Quando o assunto envolve seus familiares, então, ele vira um leão. Mesmo quando notadamente ele está enganado, como nos casos de flagrante nepotismo, o chefe do Executivo estadual não aceita ser impedido de fazer o que planejou. Foi no caso do irmão Maurício Requião, que acabou nomeado para o Tribunal de Contas do Estado (TCE) e depois afastado por decisão do Supremo Tribunal Federal (STF).
O mandatário do Palácio das Araucárias não gostou.

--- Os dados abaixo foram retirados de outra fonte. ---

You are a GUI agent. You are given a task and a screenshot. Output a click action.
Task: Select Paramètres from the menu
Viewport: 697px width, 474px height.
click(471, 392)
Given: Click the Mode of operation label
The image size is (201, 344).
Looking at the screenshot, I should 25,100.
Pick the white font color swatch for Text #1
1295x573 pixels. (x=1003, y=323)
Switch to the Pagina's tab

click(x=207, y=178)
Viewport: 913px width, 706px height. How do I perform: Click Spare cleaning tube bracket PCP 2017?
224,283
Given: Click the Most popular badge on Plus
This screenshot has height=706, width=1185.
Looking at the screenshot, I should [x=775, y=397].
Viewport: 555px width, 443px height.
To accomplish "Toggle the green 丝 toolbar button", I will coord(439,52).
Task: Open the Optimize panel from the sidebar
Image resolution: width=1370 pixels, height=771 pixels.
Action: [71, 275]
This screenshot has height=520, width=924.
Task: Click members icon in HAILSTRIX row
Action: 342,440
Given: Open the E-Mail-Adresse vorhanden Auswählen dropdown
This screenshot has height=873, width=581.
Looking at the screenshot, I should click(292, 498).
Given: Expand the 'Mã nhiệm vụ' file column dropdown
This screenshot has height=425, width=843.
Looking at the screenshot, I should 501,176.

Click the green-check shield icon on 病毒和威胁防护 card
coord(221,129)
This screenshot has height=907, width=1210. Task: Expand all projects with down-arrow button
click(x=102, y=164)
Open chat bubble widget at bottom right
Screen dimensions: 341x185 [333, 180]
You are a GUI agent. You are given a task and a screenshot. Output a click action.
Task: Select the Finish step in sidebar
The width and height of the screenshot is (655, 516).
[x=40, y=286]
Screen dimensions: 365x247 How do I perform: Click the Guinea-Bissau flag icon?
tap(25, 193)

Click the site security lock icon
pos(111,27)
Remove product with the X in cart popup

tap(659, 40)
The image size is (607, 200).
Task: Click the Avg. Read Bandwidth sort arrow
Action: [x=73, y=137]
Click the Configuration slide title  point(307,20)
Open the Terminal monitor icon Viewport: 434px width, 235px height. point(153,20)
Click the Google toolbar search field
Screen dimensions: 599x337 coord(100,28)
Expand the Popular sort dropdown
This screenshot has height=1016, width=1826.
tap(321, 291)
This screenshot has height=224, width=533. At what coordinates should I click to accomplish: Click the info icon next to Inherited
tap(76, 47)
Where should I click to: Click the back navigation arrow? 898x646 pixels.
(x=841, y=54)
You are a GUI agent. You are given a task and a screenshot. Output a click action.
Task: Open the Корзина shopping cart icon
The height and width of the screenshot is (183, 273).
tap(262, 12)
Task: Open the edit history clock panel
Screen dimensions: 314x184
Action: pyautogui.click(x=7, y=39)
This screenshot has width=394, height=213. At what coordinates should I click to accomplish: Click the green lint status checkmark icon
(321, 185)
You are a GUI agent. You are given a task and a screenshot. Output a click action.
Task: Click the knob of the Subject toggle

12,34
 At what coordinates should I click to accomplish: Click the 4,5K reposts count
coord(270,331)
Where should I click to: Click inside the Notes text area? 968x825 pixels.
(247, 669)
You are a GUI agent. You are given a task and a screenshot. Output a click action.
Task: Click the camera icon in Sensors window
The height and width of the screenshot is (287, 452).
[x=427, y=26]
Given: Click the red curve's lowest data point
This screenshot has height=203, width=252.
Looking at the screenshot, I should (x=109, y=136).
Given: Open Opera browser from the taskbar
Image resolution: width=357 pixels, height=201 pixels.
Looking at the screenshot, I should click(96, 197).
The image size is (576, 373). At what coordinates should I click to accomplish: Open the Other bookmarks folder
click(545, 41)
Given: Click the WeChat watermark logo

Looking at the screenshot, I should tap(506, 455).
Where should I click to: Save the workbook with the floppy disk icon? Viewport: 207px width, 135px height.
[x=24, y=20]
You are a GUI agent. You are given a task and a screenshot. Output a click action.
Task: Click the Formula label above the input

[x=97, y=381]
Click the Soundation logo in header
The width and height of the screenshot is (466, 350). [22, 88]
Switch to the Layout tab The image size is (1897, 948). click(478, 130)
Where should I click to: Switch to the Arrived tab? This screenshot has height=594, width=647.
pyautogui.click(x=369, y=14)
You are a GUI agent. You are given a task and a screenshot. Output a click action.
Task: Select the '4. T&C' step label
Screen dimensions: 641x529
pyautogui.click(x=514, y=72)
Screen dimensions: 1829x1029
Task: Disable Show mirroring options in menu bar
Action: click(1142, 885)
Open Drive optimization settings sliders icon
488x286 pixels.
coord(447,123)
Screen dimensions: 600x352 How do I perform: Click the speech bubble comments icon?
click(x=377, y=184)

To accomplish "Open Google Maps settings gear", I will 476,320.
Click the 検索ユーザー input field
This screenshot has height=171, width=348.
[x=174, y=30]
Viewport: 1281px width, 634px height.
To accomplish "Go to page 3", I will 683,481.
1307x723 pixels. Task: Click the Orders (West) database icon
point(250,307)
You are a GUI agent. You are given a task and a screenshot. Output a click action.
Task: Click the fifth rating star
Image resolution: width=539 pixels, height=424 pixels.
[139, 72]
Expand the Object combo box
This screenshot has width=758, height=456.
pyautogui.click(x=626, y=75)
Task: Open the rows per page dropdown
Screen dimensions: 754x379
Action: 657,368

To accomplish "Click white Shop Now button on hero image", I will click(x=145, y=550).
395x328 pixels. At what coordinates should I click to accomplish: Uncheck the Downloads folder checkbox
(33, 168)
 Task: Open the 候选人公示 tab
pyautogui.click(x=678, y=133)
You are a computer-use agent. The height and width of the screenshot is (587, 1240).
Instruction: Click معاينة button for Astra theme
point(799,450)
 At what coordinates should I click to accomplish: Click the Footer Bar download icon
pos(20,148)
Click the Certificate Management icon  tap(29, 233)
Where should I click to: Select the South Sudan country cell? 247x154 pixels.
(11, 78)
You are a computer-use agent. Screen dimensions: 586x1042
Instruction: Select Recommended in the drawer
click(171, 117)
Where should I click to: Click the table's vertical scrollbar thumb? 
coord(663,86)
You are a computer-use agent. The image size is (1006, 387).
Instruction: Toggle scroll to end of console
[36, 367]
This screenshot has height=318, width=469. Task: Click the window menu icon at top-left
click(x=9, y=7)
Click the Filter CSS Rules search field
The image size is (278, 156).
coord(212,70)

Ficou “tiririca da vida” com a decisão do Supremo e resolveu destilar seu veneno contra o ministro do STF Ricardo Lewandowski, relator do caso – e que, involuntariamente, pisou no calo do governador. Na edição de ontem de O Estado, o repórter Roger Pereira retratou a ira requianista. “O governador abriu a ‘escolinha’ de terça-feira defendendo a nomeação do irmão e comparado a indicação de Maurício pela Assembleia Legislativa à aprovação em um concurso público. (…) Mas o ataque a Lewandowski veio na sequência, quando Requião disse que o ministro teria baseado seu relatório em informações falsas para convencer os demais seis ministros do STF a votar pelo afastamento liminar de Maurício. ‘O ministro Lewandowski apresentou ao plenário do STF razões sem pé nem cabeça pedindo que o Maurício fosse afastado’”.
Convenhamos que usar a expressão “sem pé nem cabeça” não é a melhor maneira para tratar de uma intervenção de um ministro do STF. E, além disso, insinuar que houve má-fé em um julgamento desta importância é algo gravíssimo. Afirmar que Lewandowski usou de informações falsas para preparar seu relatório beira à insanidade. Cabe ao governador, agora, provar o que está dizendo, pois as bravatas e o veneno não sustentam acusações tão sérias.